▶ _What you are asked to do_
Print the data that follows word for word, from the line containing "Click red X Mégsem button" through the end of the data, both included, and leave the pictures out.

--- BEGIN Data records ---

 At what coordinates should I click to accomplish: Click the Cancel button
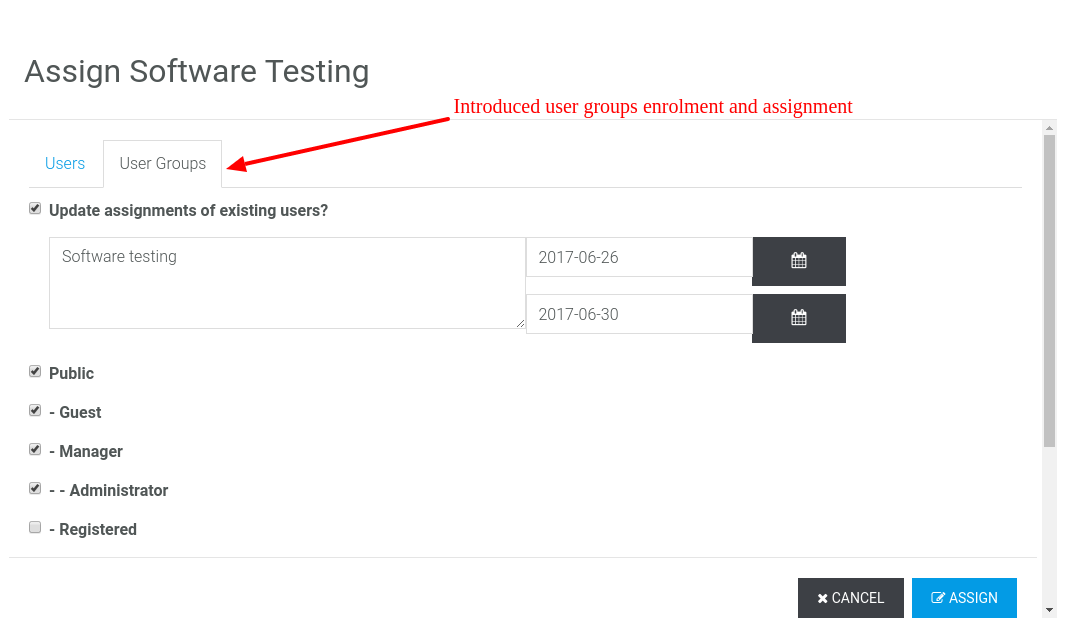(x=850, y=598)
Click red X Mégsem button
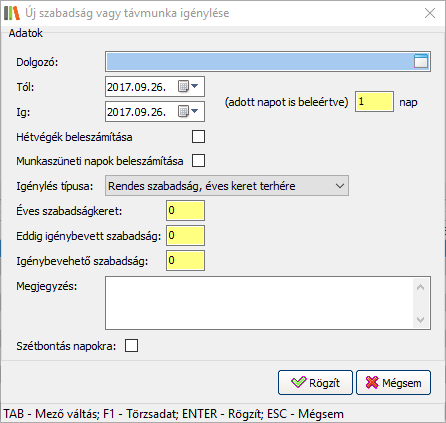The height and width of the screenshot is (423, 446). pyautogui.click(x=393, y=383)
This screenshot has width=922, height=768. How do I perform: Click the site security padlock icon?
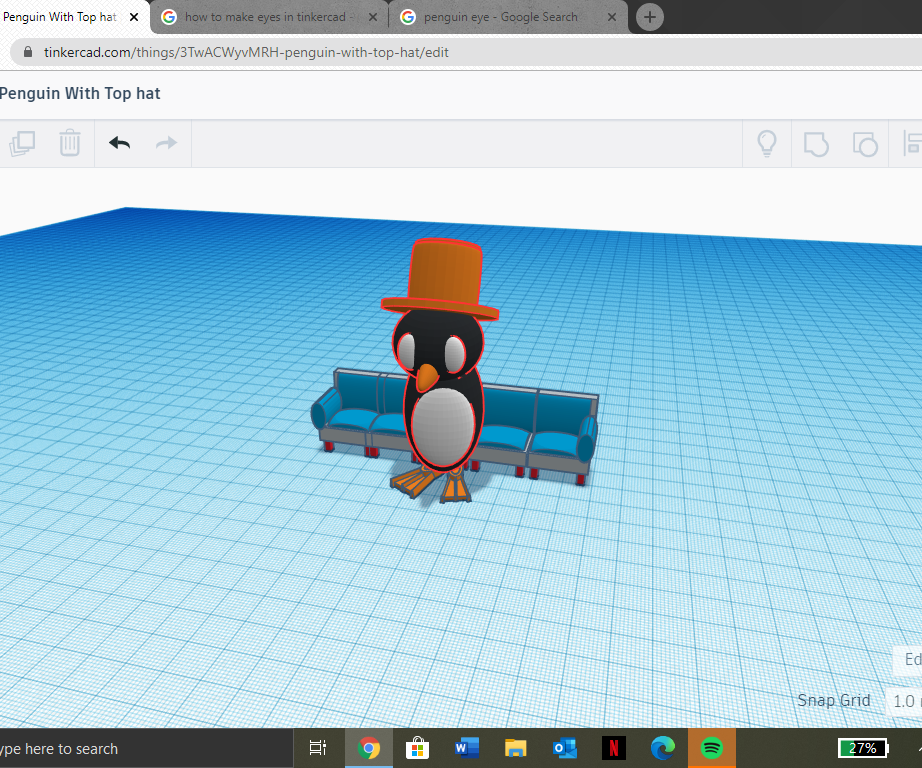(x=26, y=51)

--- END Data records ---

▶ _Reply to the task_
Click red X Mégsem button
The height and width of the screenshot is (423, 446). pyautogui.click(x=393, y=383)
This screenshot has width=922, height=768. How do I perform: Click the site security padlock icon?
(x=26, y=51)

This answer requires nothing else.